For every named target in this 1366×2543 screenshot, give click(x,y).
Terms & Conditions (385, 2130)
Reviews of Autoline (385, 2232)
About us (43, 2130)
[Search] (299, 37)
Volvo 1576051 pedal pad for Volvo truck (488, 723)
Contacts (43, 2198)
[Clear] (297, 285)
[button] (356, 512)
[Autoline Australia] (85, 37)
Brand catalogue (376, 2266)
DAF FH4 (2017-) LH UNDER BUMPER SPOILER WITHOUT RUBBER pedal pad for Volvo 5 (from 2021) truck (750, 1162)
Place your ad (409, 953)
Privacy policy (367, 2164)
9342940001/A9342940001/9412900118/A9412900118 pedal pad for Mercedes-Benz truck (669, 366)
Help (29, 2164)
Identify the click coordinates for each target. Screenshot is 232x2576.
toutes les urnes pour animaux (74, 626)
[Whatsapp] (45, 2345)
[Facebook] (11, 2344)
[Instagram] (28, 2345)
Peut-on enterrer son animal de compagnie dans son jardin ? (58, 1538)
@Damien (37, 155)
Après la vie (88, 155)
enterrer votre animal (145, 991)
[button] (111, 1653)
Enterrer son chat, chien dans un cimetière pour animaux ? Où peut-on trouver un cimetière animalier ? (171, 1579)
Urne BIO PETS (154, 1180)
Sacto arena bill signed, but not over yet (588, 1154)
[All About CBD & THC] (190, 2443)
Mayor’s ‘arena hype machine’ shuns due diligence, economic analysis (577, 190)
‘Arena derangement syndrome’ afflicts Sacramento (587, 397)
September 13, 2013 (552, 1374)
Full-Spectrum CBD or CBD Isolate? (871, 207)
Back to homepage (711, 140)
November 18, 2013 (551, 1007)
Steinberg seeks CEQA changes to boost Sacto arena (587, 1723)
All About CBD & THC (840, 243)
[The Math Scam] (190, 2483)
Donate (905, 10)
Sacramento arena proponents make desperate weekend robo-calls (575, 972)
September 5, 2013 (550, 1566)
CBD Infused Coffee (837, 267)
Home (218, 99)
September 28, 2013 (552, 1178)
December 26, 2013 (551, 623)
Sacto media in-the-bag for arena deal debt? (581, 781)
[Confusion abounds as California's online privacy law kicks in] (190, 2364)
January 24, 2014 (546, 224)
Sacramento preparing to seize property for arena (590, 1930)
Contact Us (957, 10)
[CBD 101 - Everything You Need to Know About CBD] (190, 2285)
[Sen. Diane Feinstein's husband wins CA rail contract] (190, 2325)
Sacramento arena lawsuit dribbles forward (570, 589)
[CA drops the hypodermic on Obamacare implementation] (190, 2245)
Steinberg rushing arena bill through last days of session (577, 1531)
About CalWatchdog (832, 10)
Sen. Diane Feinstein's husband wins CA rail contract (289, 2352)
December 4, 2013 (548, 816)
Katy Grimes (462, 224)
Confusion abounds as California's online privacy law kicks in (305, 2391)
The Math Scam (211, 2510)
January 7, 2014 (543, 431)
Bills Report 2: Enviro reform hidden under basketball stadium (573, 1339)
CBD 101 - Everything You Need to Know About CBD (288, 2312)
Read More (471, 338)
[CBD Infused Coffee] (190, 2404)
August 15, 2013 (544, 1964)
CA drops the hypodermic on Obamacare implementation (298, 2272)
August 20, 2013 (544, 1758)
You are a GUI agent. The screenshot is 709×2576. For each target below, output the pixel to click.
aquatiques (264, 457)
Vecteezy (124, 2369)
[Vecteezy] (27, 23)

WHAT THIS TASK INVOLVES: Output the entire listing exactly as written.

TASK SOLUTION:
For every named target in this 1366×2543 screenshot, give click(x,y).
Terms & Conditions (385, 2130)
Reviews of Autoline (385, 2232)
About us (43, 2130)
[Search] (299, 37)
Volvo 1576051 pedal pad for Volvo truck (488, 723)
Contacts (43, 2198)
[Clear] (297, 285)
[button] (356, 512)
[Autoline Australia] (85, 37)
Brand catalogue (376, 2266)
DAF FH4 (2017-) LH UNDER BUMPER SPOILER WITHOUT RUBBER pedal pad for Volvo 5 (from 2021) truck (750, 1162)
Place your ad (409, 953)
Privacy policy (367, 2164)
9342940001/A9342940001/9412900118/A9412900118 pedal pad for Mercedes-Benz truck (669, 366)
Help (29, 2164)
Identify the click coordinates for each target. Screenshot is 232x2576.
toutes les urnes pour animaux (74, 626)
[Whatsapp] (45, 2345)
[Facebook] (11, 2344)
[Instagram] (28, 2345)
Peut-on enterrer son animal de compagnie dans son jardin ? (58, 1538)
@Damien (37, 155)
Après la vie (88, 155)
enterrer votre animal (145, 991)
[button] (111, 1653)
Enterrer son chat, chien dans un cimetière pour animaux ? Où peut-on trouver un cimetière animalier ? (171, 1579)
Urne BIO PETS (154, 1180)
Sacto arena bill signed, but not over yet (588, 1154)
[All About CBD & THC] (190, 2443)
Mayor’s ‘arena hype machine’ shuns due diligence, economic analysis (577, 190)
‘Arena derangement syndrome’ afflicts Sacramento (587, 397)
September 13, 2013 (552, 1374)
Full-Spectrum CBD or CBD Isolate? (871, 207)
Back to homepage (711, 140)
November 18, 2013 (551, 1007)
Steinberg seeks CEQA changes to boost Sacto arena (587, 1723)
All About CBD & THC (840, 243)
[The Math Scam] (190, 2483)
Donate (905, 10)
Sacramento arena proponents make desperate weekend robo-calls (575, 972)
September 5, 2013 (550, 1566)
CBD Infused Coffee (837, 267)
Home (218, 99)
September 28, 2013 (552, 1178)
December 26, 2013 (551, 623)
Sacto media in-the-bag for arena deal debt? (581, 781)
[Confusion abounds as California's online privacy law kicks in] (190, 2364)
January 24, 2014 (546, 224)
Sacramento preparing to seize property for arena (590, 1930)
Contact Us (957, 10)
[CBD 101 - Everything You Need to Know About CBD] (190, 2285)
[Sen. Diane Feinstein's husband wins CA rail contract] (190, 2325)
Sacramento arena lawsuit dribbles forward (570, 589)
[CA drops the hypodermic on Obamacare implementation] (190, 2245)
Steinberg rushing arena bill through last days of session (577, 1531)
About CalWatchdog (832, 10)
Sen. Diane Feinstein's husband wins CA rail contract (289, 2352)
December 4, 2013 (548, 816)
Katy Grimes (462, 224)
Confusion abounds as California's online privacy law kicks in (305, 2391)
The Math Scam (211, 2510)
January 7, 2014 (543, 431)
Bills Report 2: Enviro reform hidden under basketball stadium (573, 1339)
CBD 101 - Everything You Need to Know About CBD (288, 2312)
Read More (471, 338)
[CBD Infused Coffee] (190, 2404)
August 15, 2013 (544, 1964)
CA drops the hypodermic on Obamacare implementation (298, 2272)
August 20, 2013 (544, 1758)
You are a GUI agent. The screenshot is 709×2576. For each target below, output the pixel to click.
aquatiques (264, 457)
Vecteezy (124, 2369)
[Vecteezy] (27, 23)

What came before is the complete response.